Selection, proliferation and differentiation of bone marrow-derived liver stem cells with a culture system containing cholestatic serum in vitro

Abstract

Aim: To explore the feasibility of direct separation, selective proliferation and differentiation of the bone marrow-derived liver stem cells (BDLSC) from bone marrow cells with a culture system containing cholestatic serum in vitro.

Methods: Whole bone marrow cells of rats cultured in routine medium were replaced with conditioning selection media containing 20 mL/L, 50 mL/L, 70 mL/L, and 100 mL/L cholestatic sera, respectively, after they attached to the plates. The optimal concentration of cholestatic serum was determined according to the outcome of the selected cultures.
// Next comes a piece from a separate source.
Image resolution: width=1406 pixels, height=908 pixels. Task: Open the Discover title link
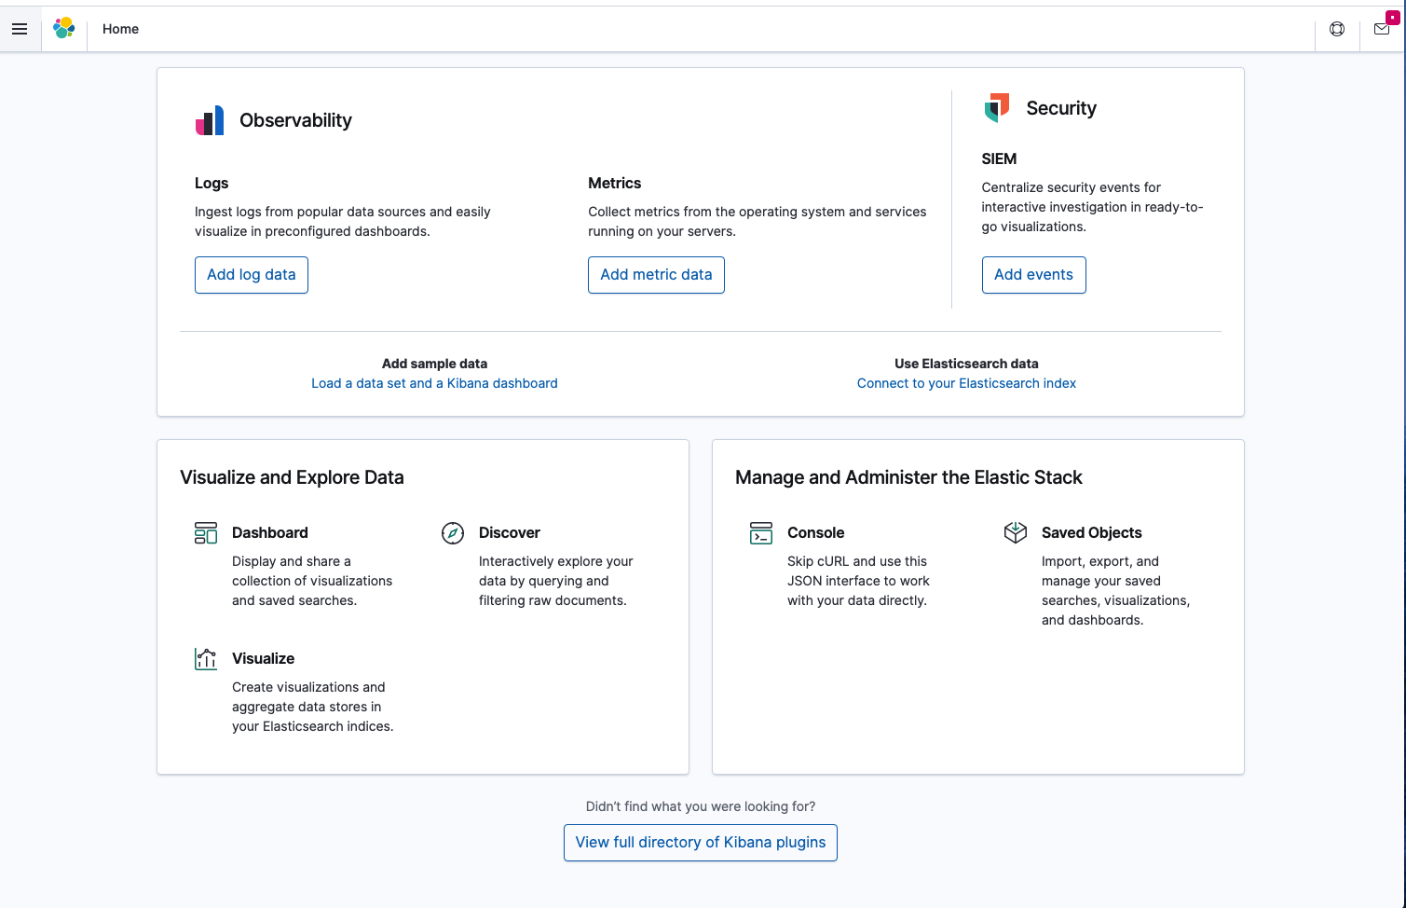(x=510, y=532)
Then the selected BDLSC were induced to proliferate and differentiate with the addition of hepatocyte growth factor (HGF). The morphology and phenotypic markers of BDLSC were characterized using immunohistochemistry, RT-PCR and electron microscopy. The metabolic functions of differentiated cells were also determined by glycogen staining and urea assay.
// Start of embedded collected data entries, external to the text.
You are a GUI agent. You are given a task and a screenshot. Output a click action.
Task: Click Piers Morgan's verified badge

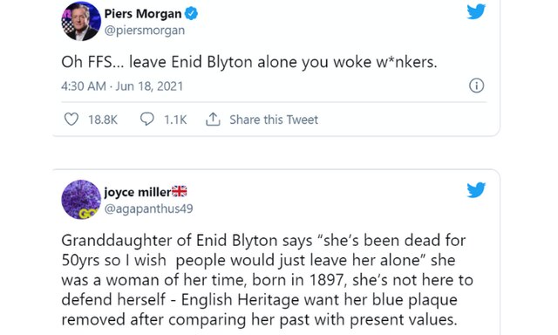coord(191,14)
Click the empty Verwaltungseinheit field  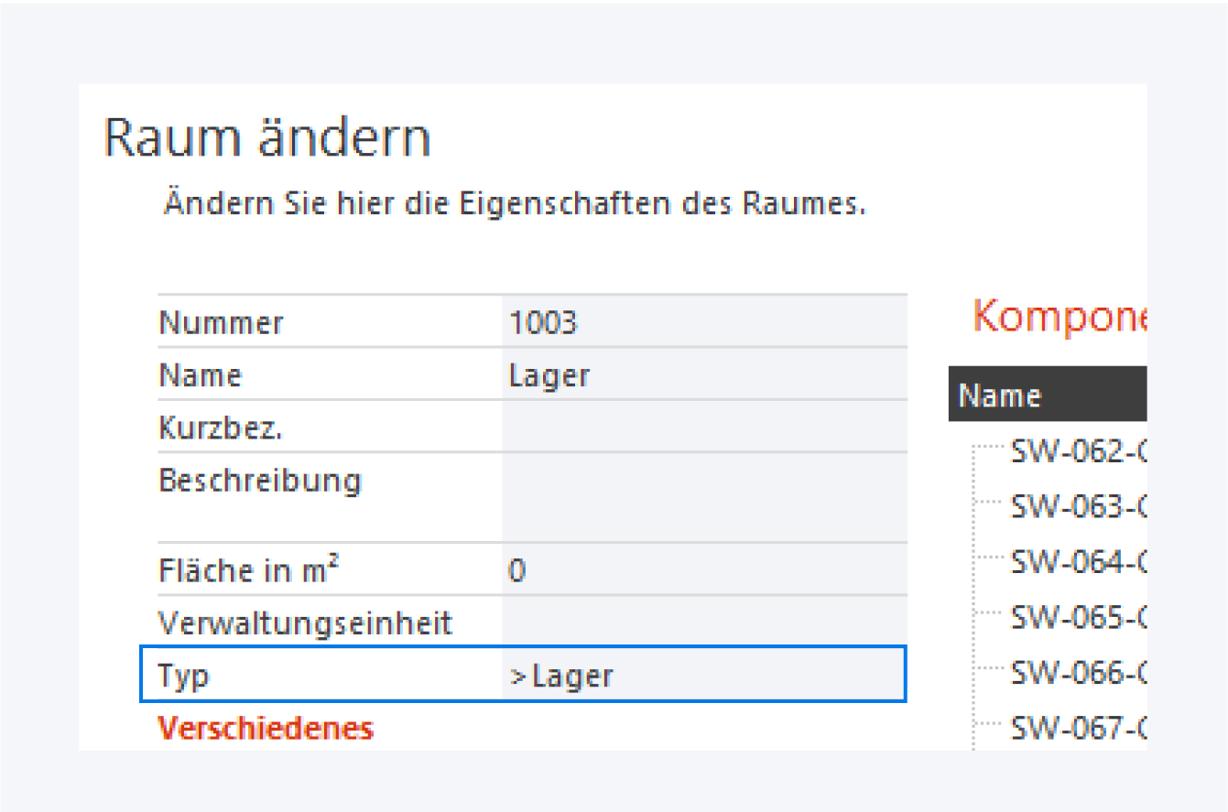pyautogui.click(x=703, y=623)
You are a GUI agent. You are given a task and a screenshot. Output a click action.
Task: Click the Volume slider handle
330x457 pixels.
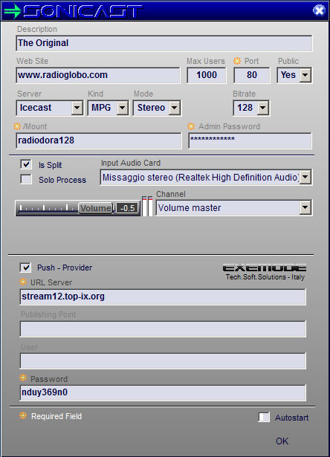point(96,208)
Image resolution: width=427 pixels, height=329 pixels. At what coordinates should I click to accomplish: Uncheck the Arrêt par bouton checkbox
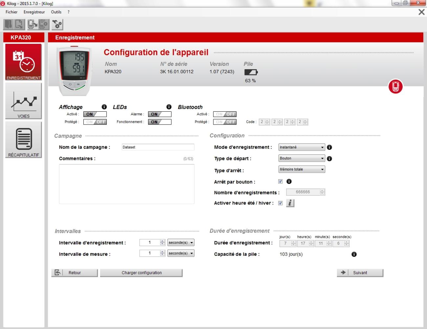[280, 181]
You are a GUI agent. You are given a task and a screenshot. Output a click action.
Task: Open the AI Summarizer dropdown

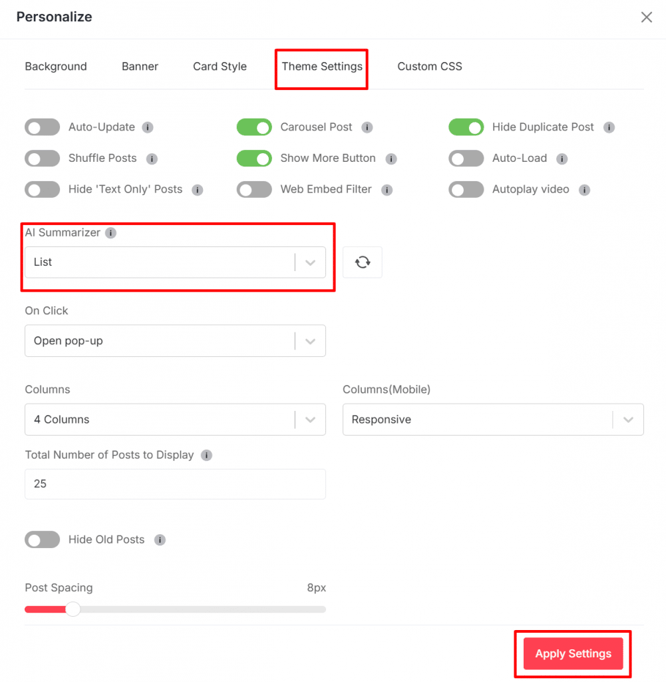(x=175, y=262)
Results: Bone marrow cells formed fibroblast-like but not hepatocyte-like colonies in the presence of 20 mL/L cholestatic serum. In 70 mL/L cholestatic serum, BDLSC colonies could be selected but could not maintain good growth status. In 100 mL/L cholestatic serum, all of the bone marrow cells were unable to survive. A 50 mL/L cholestatic serum was the optimal concentration for the selection of BDLSC at which BDLSC could survive while the other populations of the bone marrow cells could not. The selected BDLSC proliferated and differentiated after HGF was added. Hepatocyte-like colony-forming units (H-CFU) then were formed. H-CFU expressed markers of embryonic hepatocytes (AFP, albumin and cytokeratin 8/18), biliary cells (cytokeratin 19), hepatocyte functional proteins (transthyretin and cytochrome P450-2b1), and hepatocyte nuclear factors (HNF-1alpha and HNF-3beta). They also had glycogen storage and urea synthesis functions, two of the critical features of hepatocytes.
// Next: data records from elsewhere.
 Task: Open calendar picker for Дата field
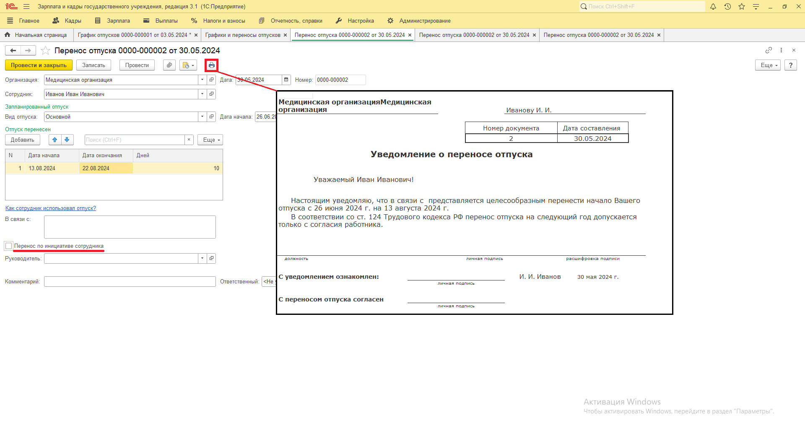click(286, 80)
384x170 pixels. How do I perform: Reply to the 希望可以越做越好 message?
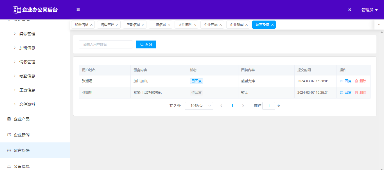point(346,93)
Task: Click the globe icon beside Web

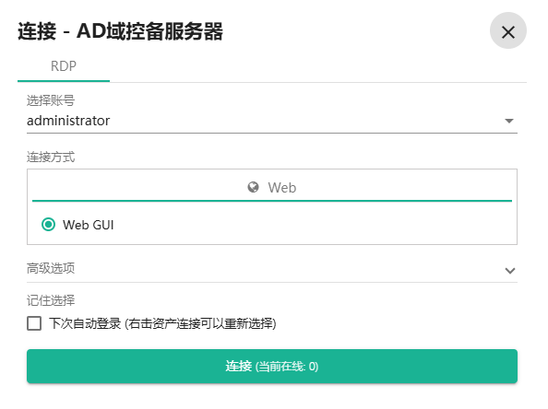Action: 253,187
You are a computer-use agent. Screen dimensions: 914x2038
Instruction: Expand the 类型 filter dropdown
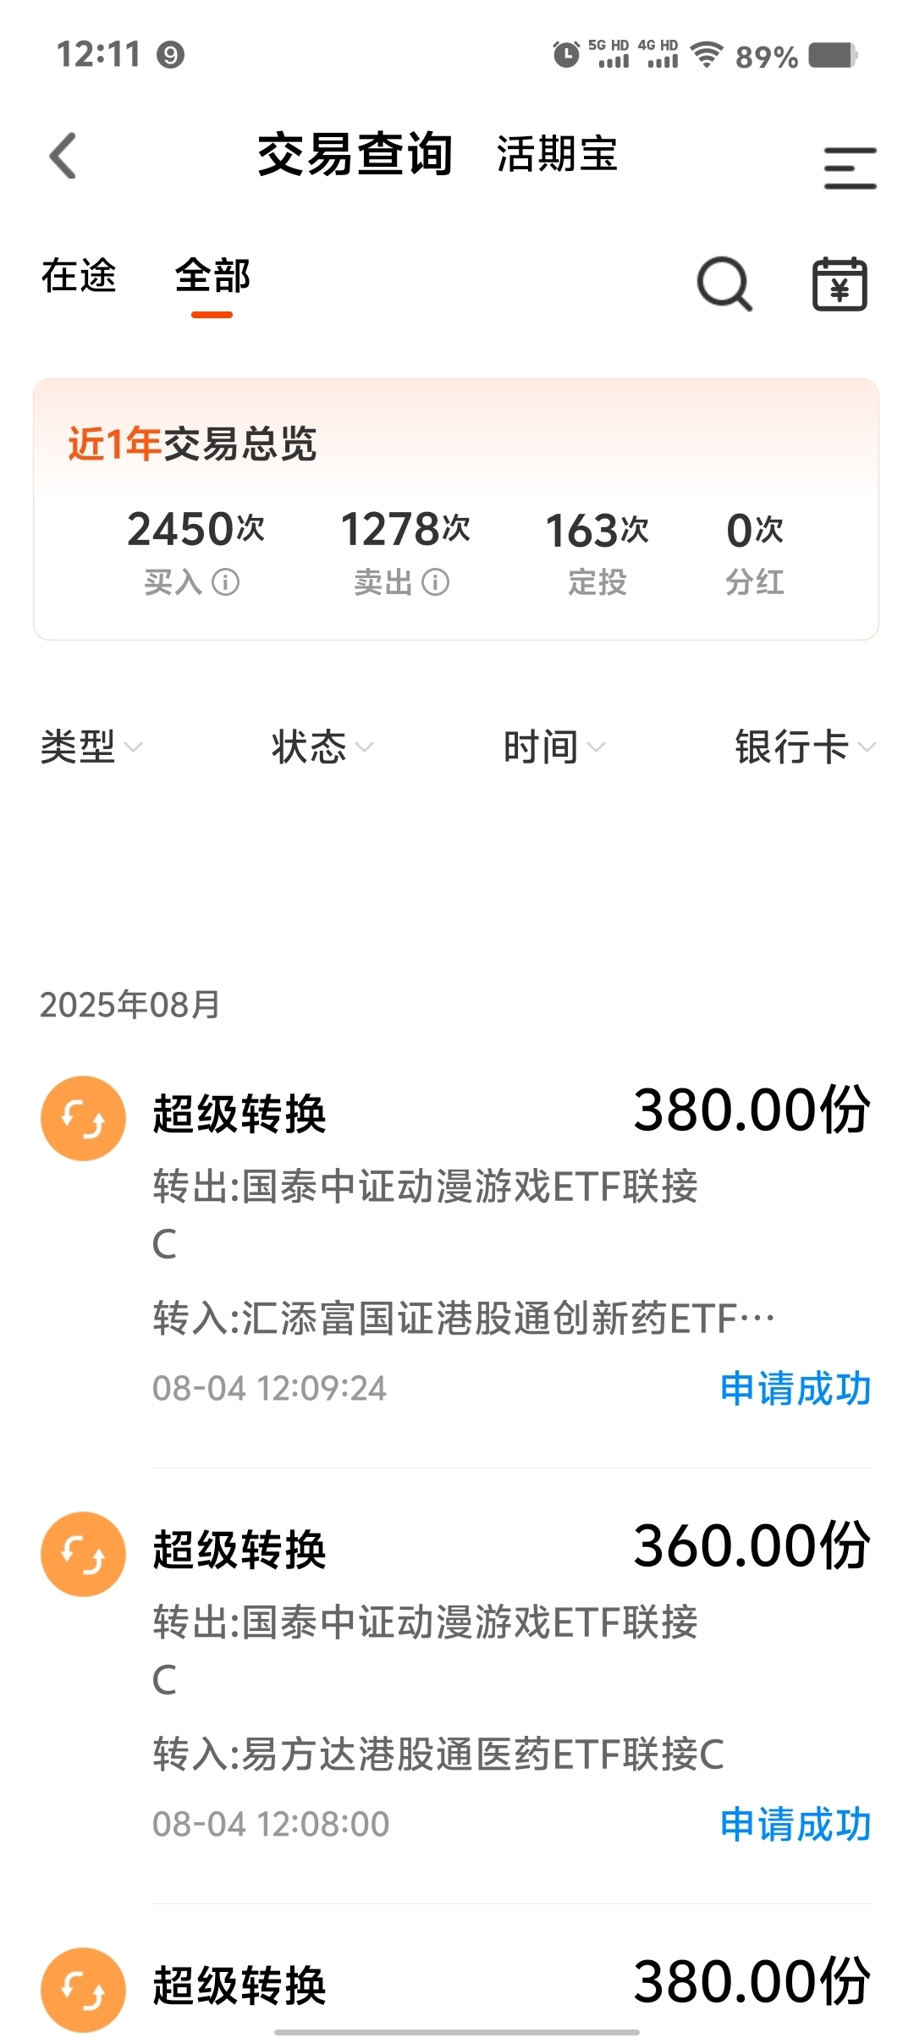tap(91, 747)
Conclusion: The selected medium containing cholestatic serum can select BDLSC from whole bone marrow cells. It will be a new way to provide a readily available alternate source of cells for clinical hepatocyte therapy.

Figure 1

Cell colonies 3 d after selection. Polygonal surrounding cells could be seen.

Figure 2

Appearance of hepatocyte-like colony forming units(H-CFU) 12 d after selection. A: H-CFU, undifferentiated round cells in the center, surrounded by polygonal hepatocyte-like cells B: Regular arrangement of surrounding hepatocyte-like cells similar to the cords of hepatocytes.

Figure 3

Ultrastructure of hepatocyte-like cells. 9000 × .

Figure 4

Positive staining of albumin immunohistochemistry 12 d after selection. ABC staining 200 × .

Figure 5

RT-PCR results. M: marker, 1: AFP, 2: CK-18, 3: CYP2b1, 4: HNF-3β, 5: Albumin, 6: TTR, 7: CK-19, 8: HNF-1α

Figure 6

PAS staining of hepatocyte-like differentiated cells. The cells were positive in the cytoplasm (A) 200 × , (B) 400 × .

Figure 7

Urea synthetic function of bone marrow-derived liver stem cells (mean ± SD, n = 4).